- IATA: none; ICAO: none;

Summary
- Airport type: Defunct
- Operator: Formerly Aeroflot
- Location: Skrunda, Kuldīga Municipality
- Opened: 1979
- Closed: 1990s
- Built: 1930s
- Coordinates: 56°41′00″N 21°59′53″E﻿ / ﻿56.68333°N 21.99806°E
- Interactive map of Skrunda Airfield

Runways
| Direction | Length |  | Surface |
| ft | m |
| 16/24 | 656.16 | 200 | Asphalt |

= Skrunda Airfield =

Former airport in Skrunda, Latvia

Skrunda Airfield, also known as Schrunden Airfield, was an agricultural aviation airfield located in Skrunda in Kuldīga Municipality, Latvia. It was originally built in the 1930s, and then was rebuilt in 1979 for agricultural aviation.

== History ==
In the 1930s, Skrunda Airfield mainly operated as a venue for aviation events, known at the time as Skrunda Aerodrome.
On 26 July, 1936, an aviation festival was held at Skrunda Airfield. On 18 July, 1937, another aviation performance was held in the airfield. On 24 July, 1938, the last aviation festival was held, and the airfield fell into disuse. Following capture by the German Army in July 1941, the airfield was reactivated by the Luftwaffe in October 1944. It was known as Schrunden Airfield, and consisted of a natural surface landing ground measuring 350 x 150 meters. From October 1944 until December 1944, it was utilized as a command base for fighter and night attack operations. After December 1944, Skrunda Airfield was abandoned by the Germans.

=== Post-war ===
In July 1979, Skrunda Airfield was opened as part of the region's agricultural modernization program.
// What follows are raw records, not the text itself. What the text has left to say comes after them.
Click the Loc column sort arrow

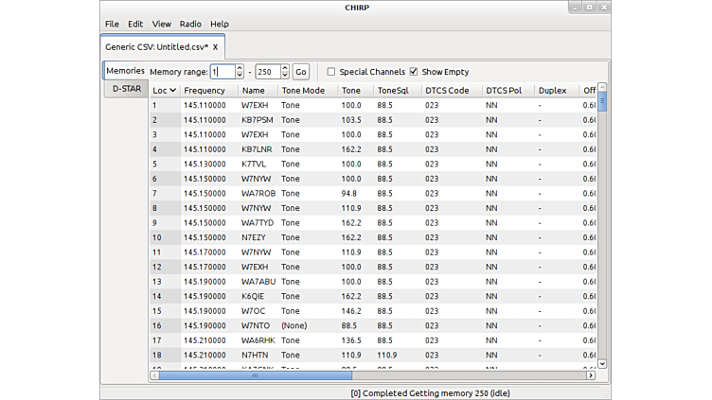pos(172,91)
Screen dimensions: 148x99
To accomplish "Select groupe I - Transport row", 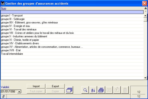I will [x=72, y=16].
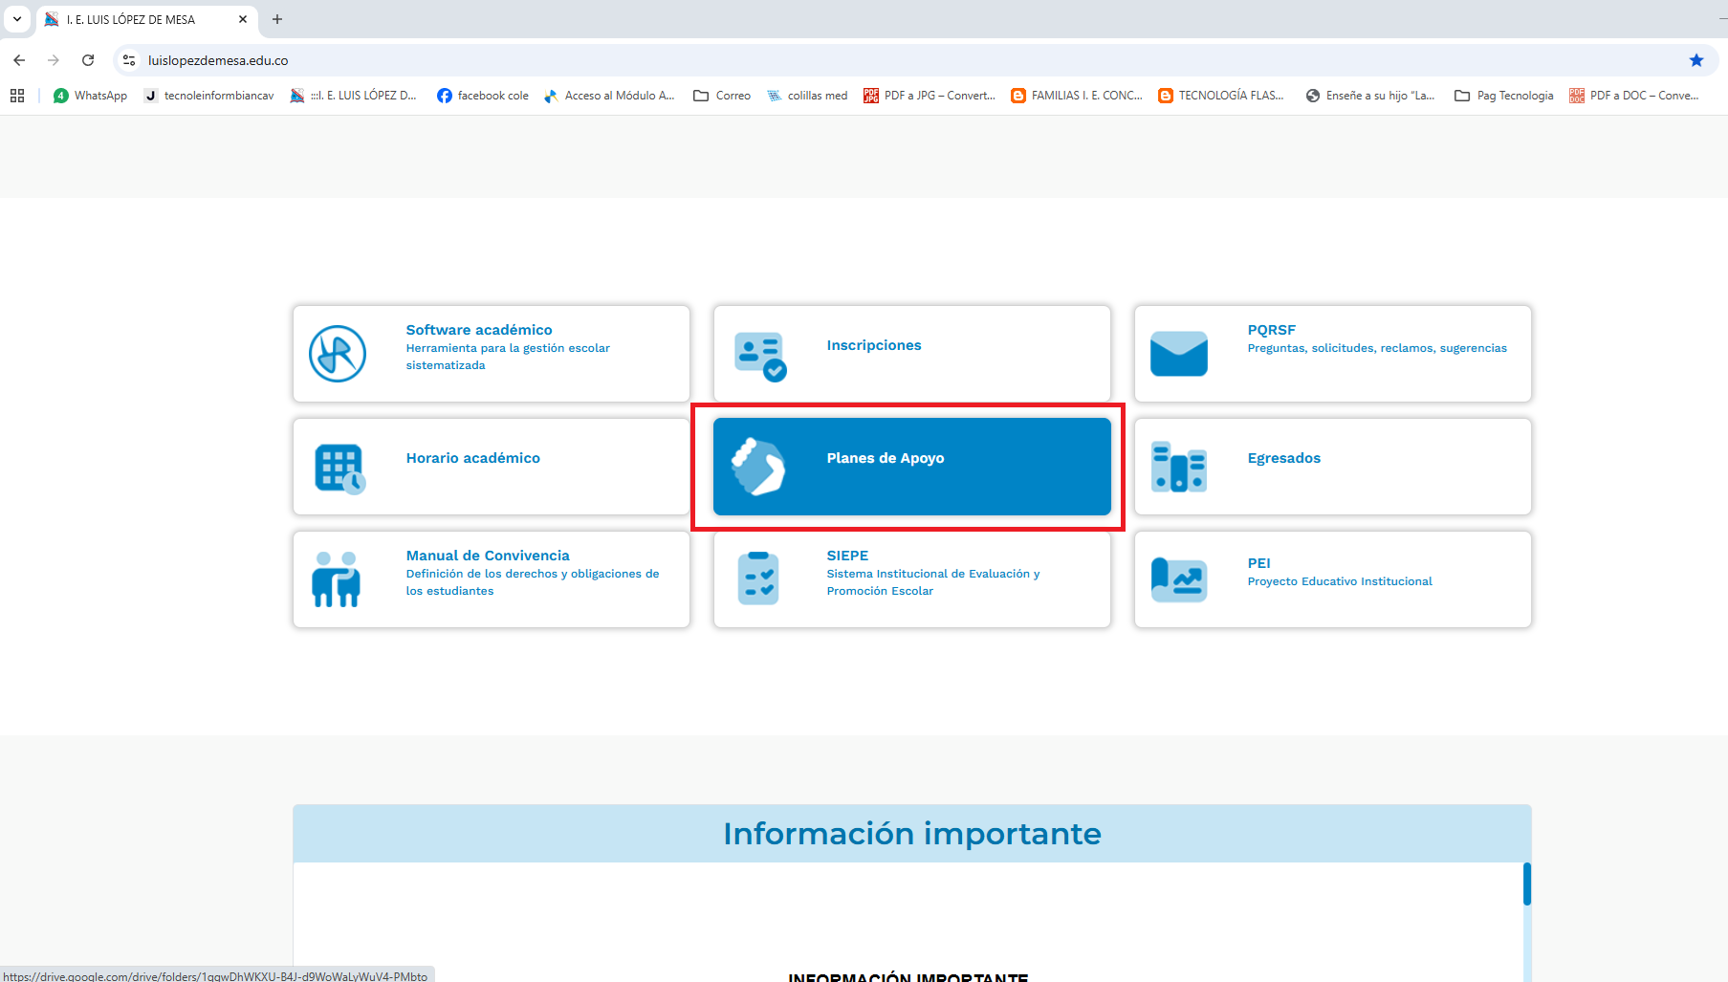Click the PQRSF envelope icon
The width and height of the screenshot is (1728, 982).
click(1178, 354)
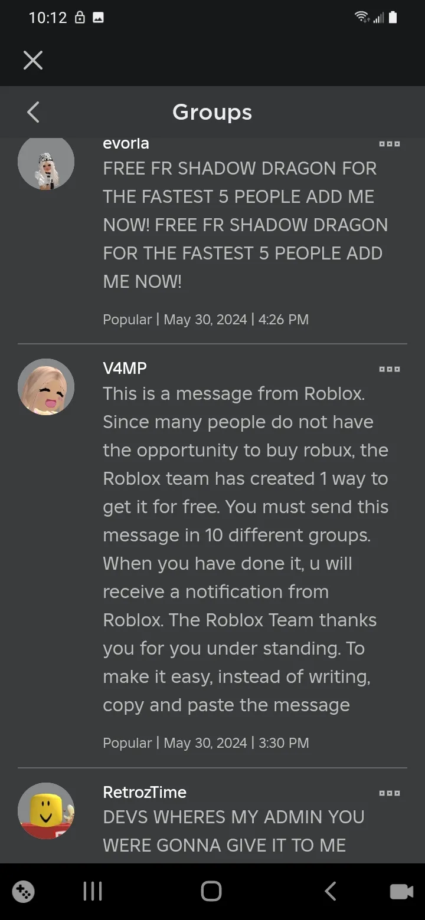Select the FREE FR SHADOW DRAGON message
Image resolution: width=425 pixels, height=920 pixels.
[x=246, y=225]
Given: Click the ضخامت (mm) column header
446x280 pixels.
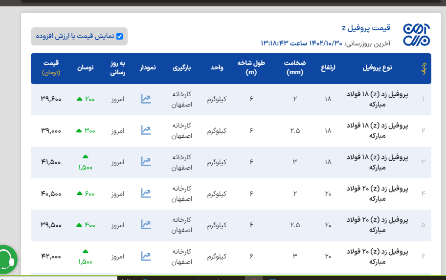Looking at the screenshot, I should coord(295,68).
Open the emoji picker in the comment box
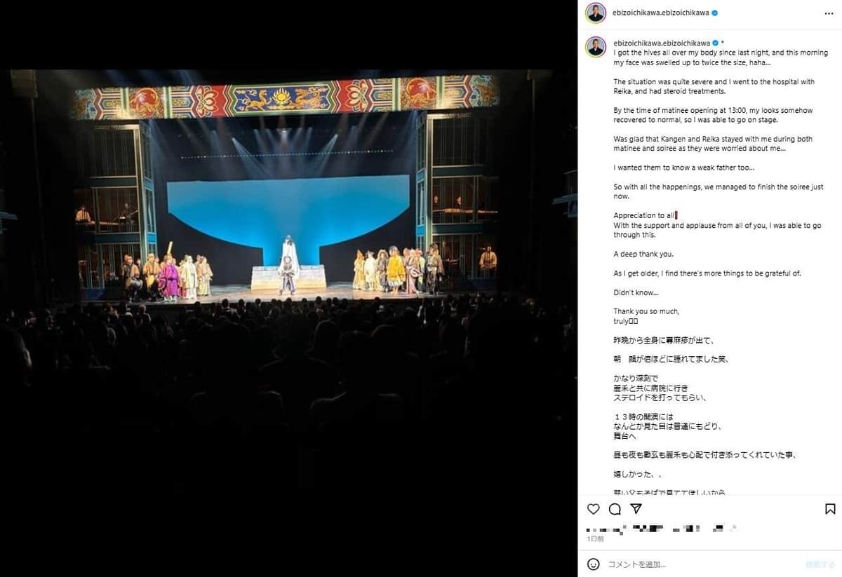This screenshot has width=842, height=577. pyautogui.click(x=594, y=564)

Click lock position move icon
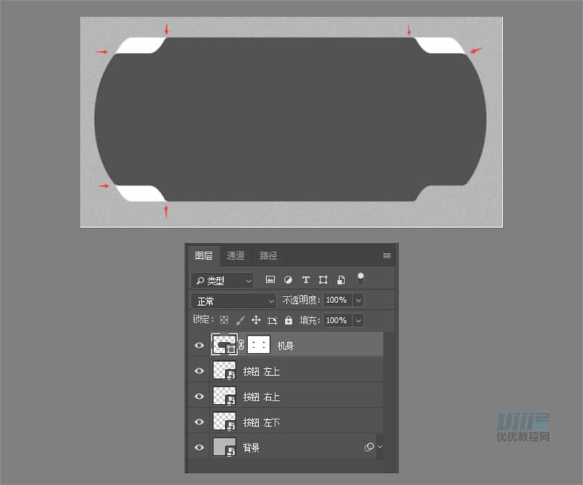(256, 321)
Immediately following opening, the airfield was used in summer of 1979 tor fighting potato blight. In spring of 1980, the airfield was used to spread mineral fertilizers with Antonov An-2 aircraft. A 400 meter long asphalt runway was built, accompanied by a taxiway leading to a medium-sized apron on the southern side. The airfield mainly served Antonov An-2 flights, however it was seen as being less profitable to load mineral fertilizers for sprinkling there, and flights would usually be rearranged to Saldus Airfield. After Latvia gained independence in 1991, agricultural aviation declined, leading to the abandonment of Skrunda Airfield. The Ministry of Transport also saw that it was unnecessary to maintain the airfield due to financial costs. By 1994, about 63 small agricultural airfields, including Skrunda, were disused and left to degrade.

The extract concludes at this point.